### What you need to do:
The required output is the lines from the one with "Open the Special menu button" through the end of the data, repeated verbatim, with no pictures included.
Record extracts Start Marker
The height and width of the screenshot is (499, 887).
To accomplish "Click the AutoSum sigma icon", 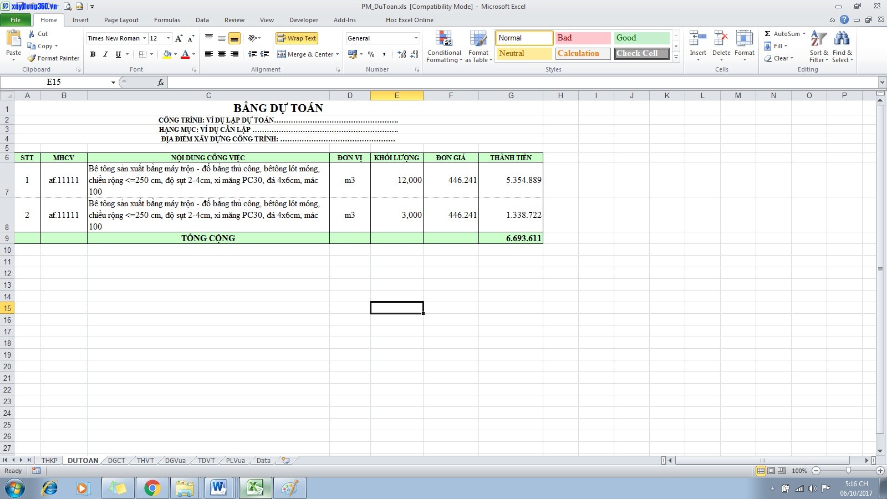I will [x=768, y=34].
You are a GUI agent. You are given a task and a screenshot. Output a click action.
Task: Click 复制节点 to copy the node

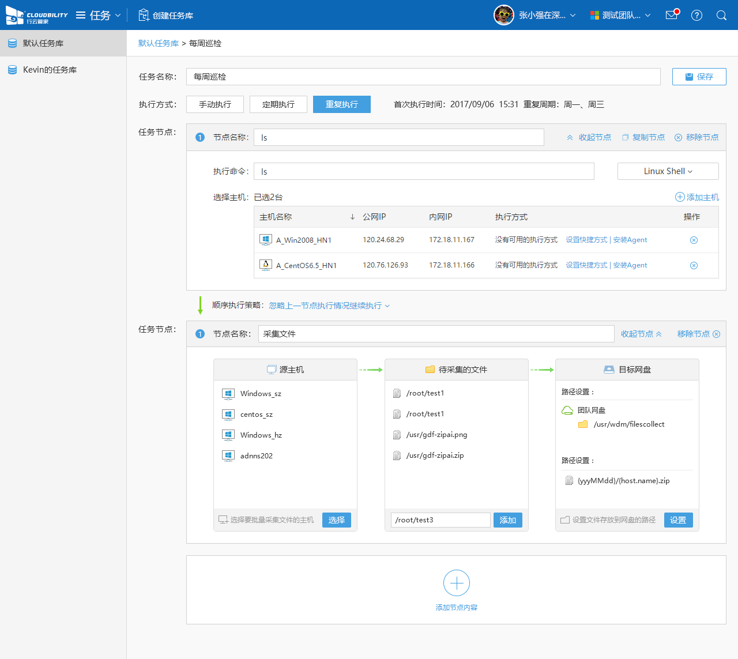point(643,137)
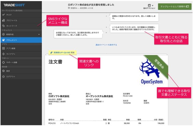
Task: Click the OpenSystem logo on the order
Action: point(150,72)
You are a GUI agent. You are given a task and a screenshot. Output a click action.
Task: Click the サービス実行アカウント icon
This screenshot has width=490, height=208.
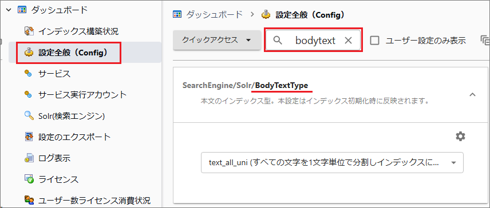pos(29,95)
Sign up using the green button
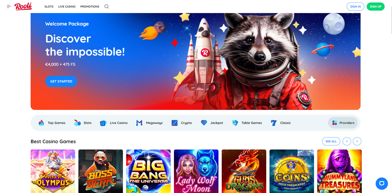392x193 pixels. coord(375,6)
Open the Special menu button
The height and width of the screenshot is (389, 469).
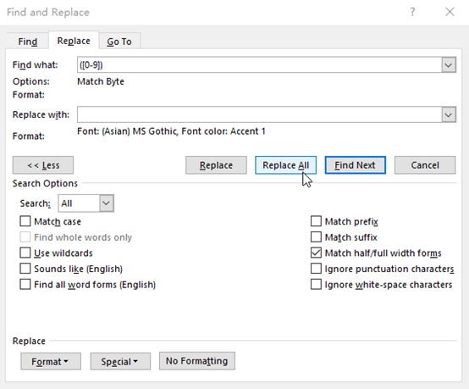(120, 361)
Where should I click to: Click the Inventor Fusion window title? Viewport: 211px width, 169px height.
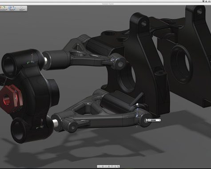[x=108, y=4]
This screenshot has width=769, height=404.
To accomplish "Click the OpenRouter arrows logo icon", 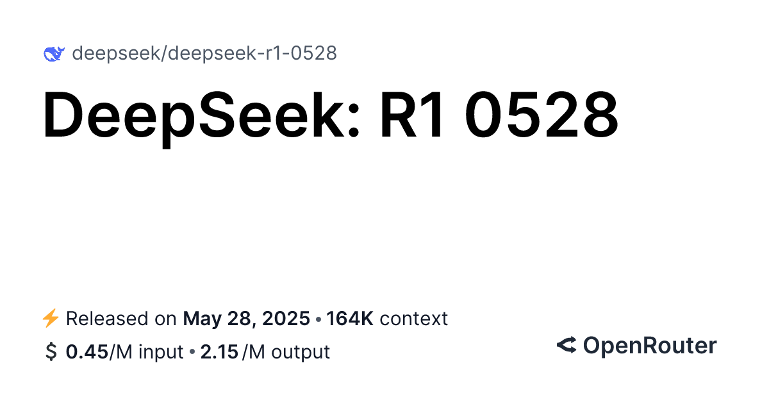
Record extracts End Marker
### Result of the task:
Open the Special menu button
The height and width of the screenshot is (389, 469).
(120, 361)
Where should I click to: Click the Inventor Fusion window title? Viewport: 211px width, 169px height.
[x=108, y=4]
This screenshot has width=769, height=404.
To accomplish "Click the OpenRouter arrows logo icon", 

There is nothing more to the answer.